“Nor mine!” says his friend, and they both laugh.
Sweat is beading on my forehead. I ignore both of them and change directions, desperate to find Danny now. Everywhere I go, eyes are on me. Faces. Blank stares. Curious stares. Horny stares. I poke my head into what appears to be a windowless office, where my arrival interrupts five guys and a young woman in the middle of a heated discussion. When their stony eyes fall on me, I can’t help but wonder if I’m the subject. I quickly flee that room in a heartbeat, whether or not I’m who they were talking about at all. I am intercepted no less than five more times, each person wanting to introduce themselves, or say hi, or drop some stupid flirty one-liner, or ask why I look familiar.
I guess it was bound to happen that I start running into my past hookups.
I just didn’t expect it to be at a party full of Danny’s goddamned coworkers and their friends.
Then I find the sliding glass door to a large open balcony, where a group has gathered around a fancy set of outdoor furniture. Yet again, my appearance seems to stop the conversation.
Except this time, Danny is among them, sitting by himself in an armchair, with Denise across from him in a love seat next to another woman. Eight guys populate the L-shaped couch—all of them peering over their shoulders at me.
“Join us, Romeo!” calls out Denise with a gesture toward the couch. “Everyone wants to get to know Danny’s new friend.”
I look at Danny.
He stares back at me, his face as blank as a stone. What does he know? What does he think? What is going through his head?
Is my plan working or backfiring miserably?
I join the group of curious faces, taking the one spot available: on the couch, sandwiched between two men who make very little effort to give me room. It’s almost a damned cuddle-fest out here, all of these men glued to the sight of me.
It’s strange, how the tables have turned from that fateful night Danny and I shared at that bar, when he was the one who earned every last single man’s attention.
Now it’s me.
And it only matters if it’s doing the trick of making Danny reconsider his stance on taking things slow and keeping me at a distance. As my eyes remain on him, I find him gripping the arms of his chair like he’s clinging to the edge of a cliff, ready to claw at the bare rock for dear life.
The questions start immediately. “So, like, you’re Danny’s friend from the gym, huh? Did I hear that right?”
“Yep,” I answer—yet again.
“But you guys aren’t … a thing …?” someone else asks.
I stare at Danny as I give my answers. “Just friends.”
“Hmm.” A few faces turn suggestively to Danny, smirking. “Friends? Nothing more? Really?”

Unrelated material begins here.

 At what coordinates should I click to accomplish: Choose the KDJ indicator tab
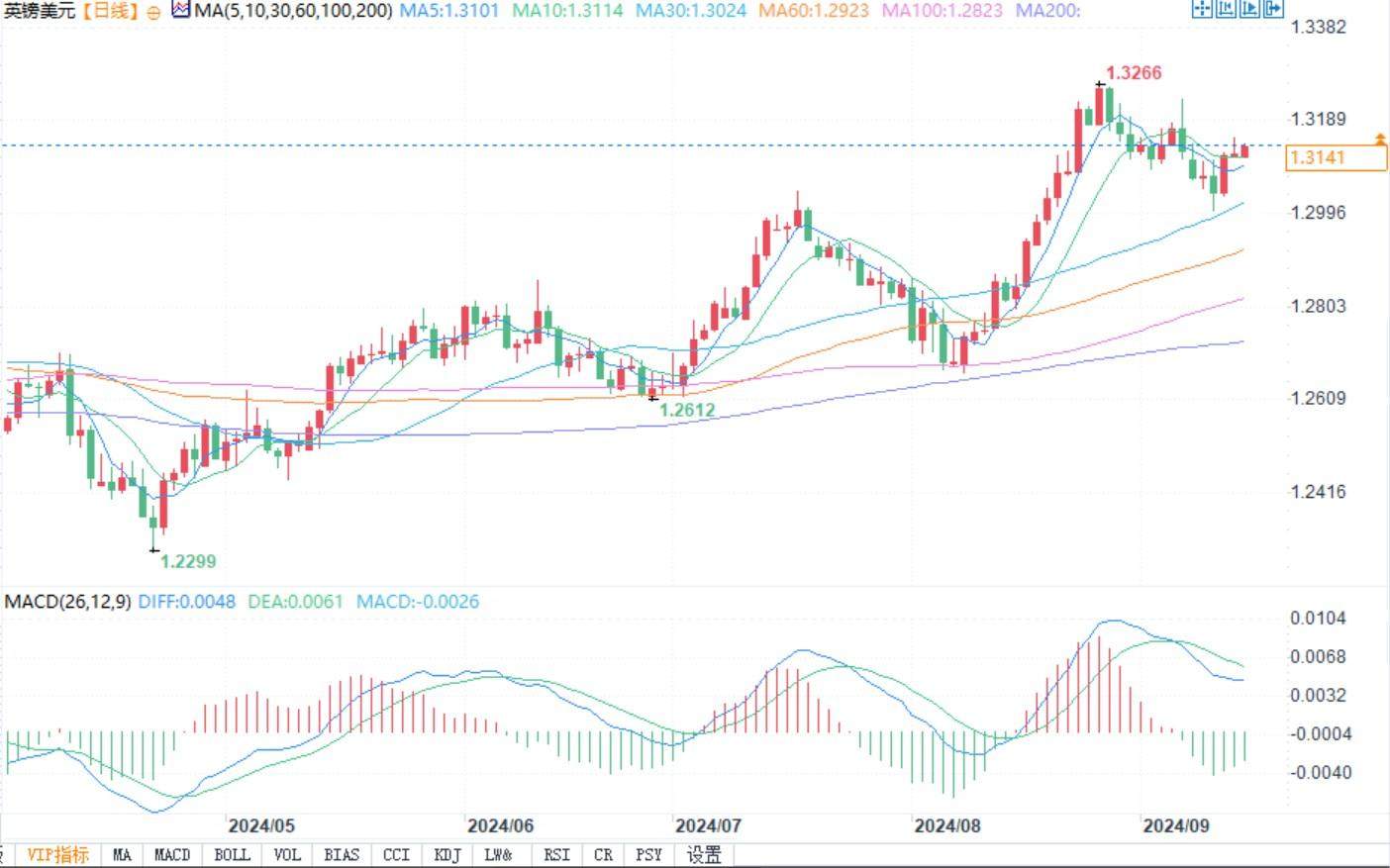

I stare at Danny. After a lengthy hesitation where I give him the opportunity to answer—which he doesn’t—I shrug. “Just friends.”
“So in other words, you’re fair game?”
A platter of finger foods rests on the glass coffee table between me and Danny. I reach forward, pluck a block of cheese, then daintily pop it into my mouth. “I guess so, huh?” I smirk at Danny, throw my arms over the back of the couch, and chew with delight.
Danny swallows hard.
This is only going to get worse for you the longer you hold out, baby.

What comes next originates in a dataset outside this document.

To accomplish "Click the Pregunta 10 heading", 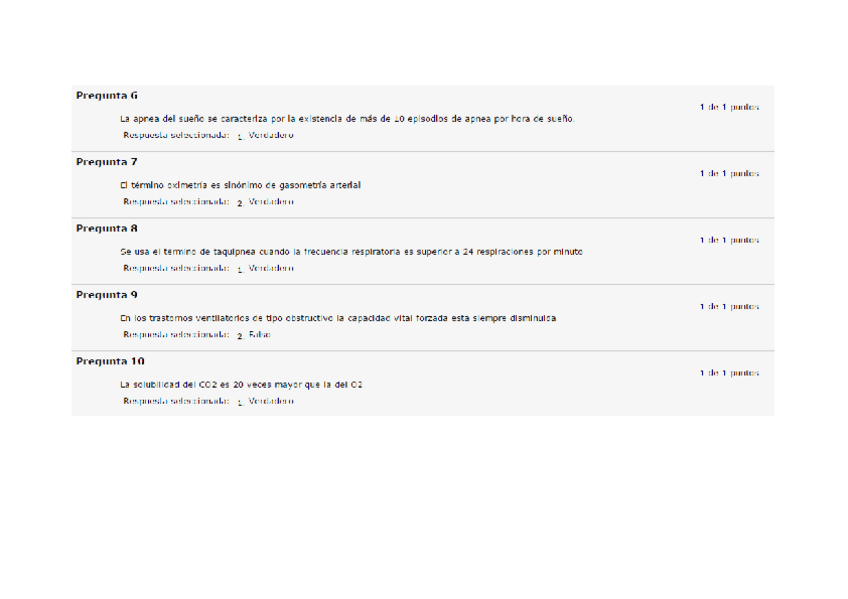I will point(110,362).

“Well, I think that’s good news to just about everyone out here,” says one of my couch mates, who I will pretend isn’t trying to cuddle against my side, and everyone laughs.
“Assuming he only plays for one team,” puts in Denise, lifting an eyebrow.

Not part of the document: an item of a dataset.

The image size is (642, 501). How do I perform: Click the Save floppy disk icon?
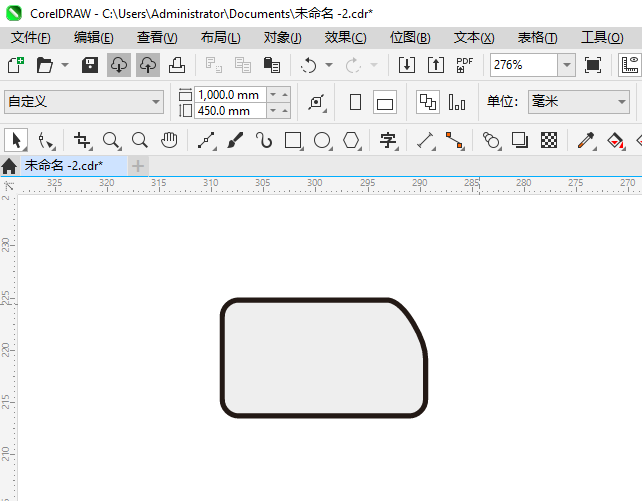coord(89,65)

I smile at her. “Sorry, but yeah, I only score homeruns for the boys.” And everyone laughs again.
I’m apparently quite the crowd pleaser tonight.
Danny sits forward suddenly. “We met for the first time at the gym I used to work at, actually. That’s where we first became friends. It was … It was fun.” His face turns red as he awkwardly—and desperately—attempts to redirect the conversation somewhere less interesting. “In fact, the marketing firm he works for is actually in that same building, too, so I would see him almost every day when he and his coworkers—”
“Oh, what do you do there?” the guy to my side asks me, appearing very interested and cutting Danny off—much to his chagrin.
I shrug. “Piss off my boss, mostly.” Everyone laughs. “No, seriously. All I do is get paid to piss off my boss, every day, all day. And I don’t get fired. It’s the best job ever. Just the other day, I basically pulled out my dick and measured it right in front of him. He obviously has a tiny penis complex, and it makes him the world’s biggest douchebag. Hey,” I go on over more laughter, “it’s not my fault his wife doesn’t put out, yet he takes it out on me anyway. Though, the last time I pissed him off, it turned into this amazing idea he ended up loving, and I swear, I almost got a promotion. Maybe that’s why I’ve never been fired. Does he secretly like it? Me making fun of his little dick?”